Na Sadybę po raz trzeci
Jeśli wszystko pójdzie dobrze, tramwaj na Sadybę dotrze po raz trzeci. Pierwszy raz linię tramwajową uruchomiono tu w 1927 roku. Dokładnie 18 grudnia tego roku otwarto nowy odcinek linii nr 2a z Pl. Bernardyńskiego do nowego wówczas osiedla Miasto Ogród Czerniaków (obecnie Miasto Ogród Sadyba lub prościej stara Sadyba). Tym samym peryferyjne osiedle Warszawy otrzymało alternatywny wobec kolejki wilanowskiej, wygodniejszy i bezpieczniejszy środek transportu, łączący je z ul. Książęcą w centrum miasta.
Po zniszczeniach wojennych, w 1955 roku powrócono do idei tramwaju na Sadybę. Nową trakcję zbudowano od zera w kilkanaście miesięcy. Trasa, otwarta 20 lipca 1957, biegła ulicami Goworka, Nowoparkową (obecnie: Gagarina), Czerniakowską, Powsińską i Wiertniczą do pętli przy cmentarzu wilanowskim.Torowisko zlikwidowano 11 listopada 1973 roku pod przebieg Wisłostrady.
Obecnie postulowana trasa do Miasteczka Wilanów byłaby trzecim podejściem do łączenia Sadyby z centrum miasta. W przeciwieństwie jednak do poprzednich projektów, ten wariant przebiegałby wzdłuż granicy starej Sadyby (ul. Sobieskiego), a nie środkiem osiedla (ul. Powsińską).
Na tym nie koniec?
Choć to mało prawdopodobne, trasa do Miasteczka Wilanów może nie być ostatnim pomysłem na tramwaj przez Sadybę. W lipcu 2013 roku stołeczny ratusz zlecił bowiem brytyjskiej firmie Halcrow Group Limited zbadanie 80 potencjalnych tras tramwajowych w Warszawie pod kątem ich pilności i opłacalności. Wyników jeszcze nie podano, ale wśród rozważanych koncepcji jest kilka zahaczających o starą Sadybę.
Z południa na północ ma prowadzić wariant 13a, zwany „Drogą Królewską”, łączący Sobieskiego ze Stawki przez Nowy Świat. (Sobieskiego - Belwederska - tunel pod Skarpą Wiślaną- Al. Ujazdowskie - Pl. Trzech Krzyży - Nowy Świat - Krakowskie Przedmieście - Miodowa - Bonifraterska - Muranowska - do Stawki).
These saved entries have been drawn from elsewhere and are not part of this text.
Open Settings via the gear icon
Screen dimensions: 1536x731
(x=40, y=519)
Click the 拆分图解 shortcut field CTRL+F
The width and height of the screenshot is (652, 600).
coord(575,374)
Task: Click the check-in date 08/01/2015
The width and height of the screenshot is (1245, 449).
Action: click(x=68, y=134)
Ten sam kierunek, ale przez środek osiedla, obsługuje trasa nr 17 o nazwie „Wisłostrada”, ciągnąca się od Przyczółkowej do Stawki przez Powsińską (Przyczółkowa - Wiertnicza - Powsińska - Czerniakowska - Szwoleżerów - Myśliwiecka - Rozbrat - Kruczkowskiego - Topiel - Browarna - Karowa, z podwariantem przedłużenia Wybrzeże Gdańskie - Sanguszki - Konwiktorska - Muranowska – Stawki).
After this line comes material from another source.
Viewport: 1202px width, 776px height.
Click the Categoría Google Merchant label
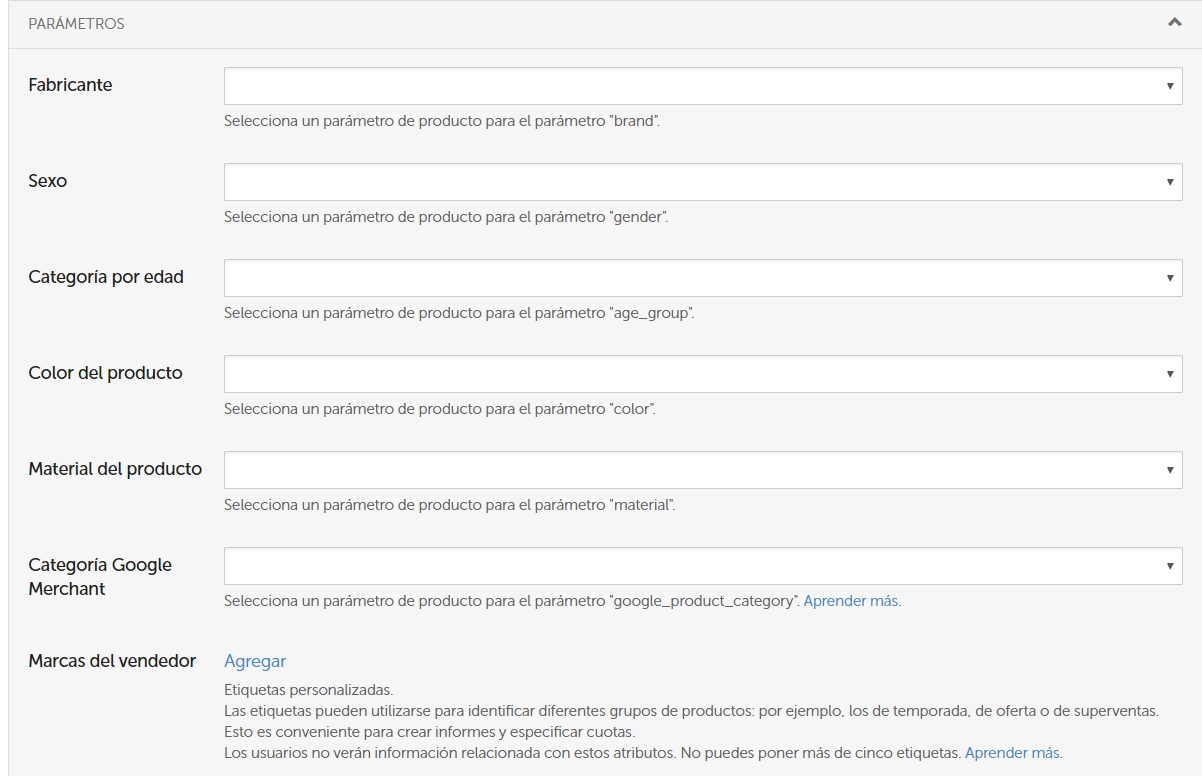[100, 577]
Ratusz rozważa także znacznie krótszą linię północ-południe, nr 49 pn. „Czerniakowska” od Gagarina przez Czerniakowską do pętli Sadyba.
Wśród 80 analizowanych wariantów przyszłych tras tramwajowych znalazły się również dwie linie ze wschodu na zachód. Pierwsza o nr 45a o nazwie „Sadyba” przebiegałaby od al. Wilanowskiej przez Karczocha/Rabarbarową, Śródziemnomorską, Nałęczowską, Augustówkę do Elektrociepłowni Siekierki. Druga trasa o tej samej nazwie „Sadyba” ale o numerze 45b miałaby te same punkty początkowe i końcowe, ale wiodłaby innymi ulicami - od Al. Wilanowskiej przez św. Bonifacego, Powsińską, Augustówkę do Elektrociepłowni Siekierki.
Zważywszy, że obecnie rozważana trasa do Miasteczka Wilanów ma kosztować aż 500 milionów złotych, a kasa ratusza jest w fatalnej kondycji, realizacja powyższych tras wokół Sadyby – szczególnie tych równoległych do trasy „miasteczkowej” – wydaje się mało realna. Tym bardziej, że unijne środki trzeba zrealizować do 2020 roku. Z zapowiedzi ekspertów wynika, że następna perspektywa finansowa Unii Europejskiej, po 2020 roku, raczej nie przyniesie Polsce równie dużych pieniędzy na rozwój infrastruktury jak te, do których zdołaliśmy się już przyzwyczaić w ostatnich latach.